Please show each line of the records containing the string "click", matching case exactly.

■ ■ ■ ■ ■

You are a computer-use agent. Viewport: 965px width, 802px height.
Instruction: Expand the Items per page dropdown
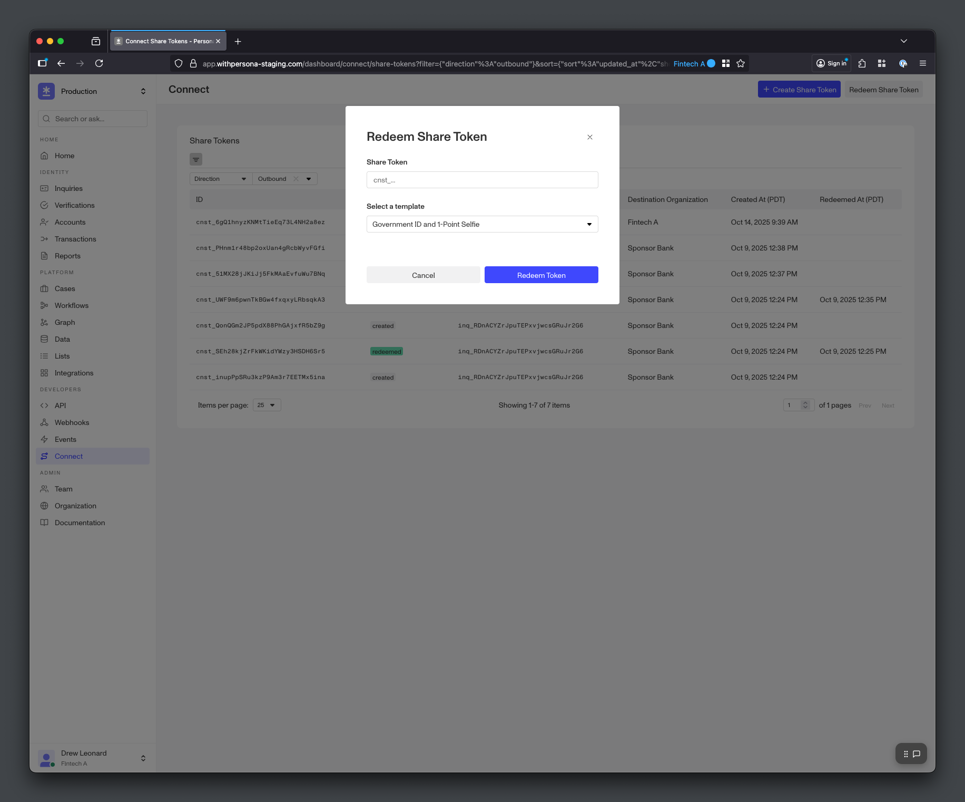tap(267, 405)
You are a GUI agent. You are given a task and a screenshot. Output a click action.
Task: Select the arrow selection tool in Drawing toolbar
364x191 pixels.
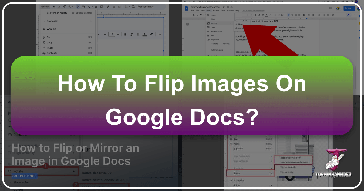tap(78, 6)
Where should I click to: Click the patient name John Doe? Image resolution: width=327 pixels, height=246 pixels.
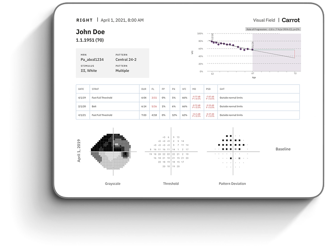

■ ■ ■ ■ ■

▶ Task solution:
You are a GUI agent. You are given a task and a screenshot. Output a click action.
Where should I click to: Click the patient name John Doe? Image resolution: width=327 pixels, height=246 pixels.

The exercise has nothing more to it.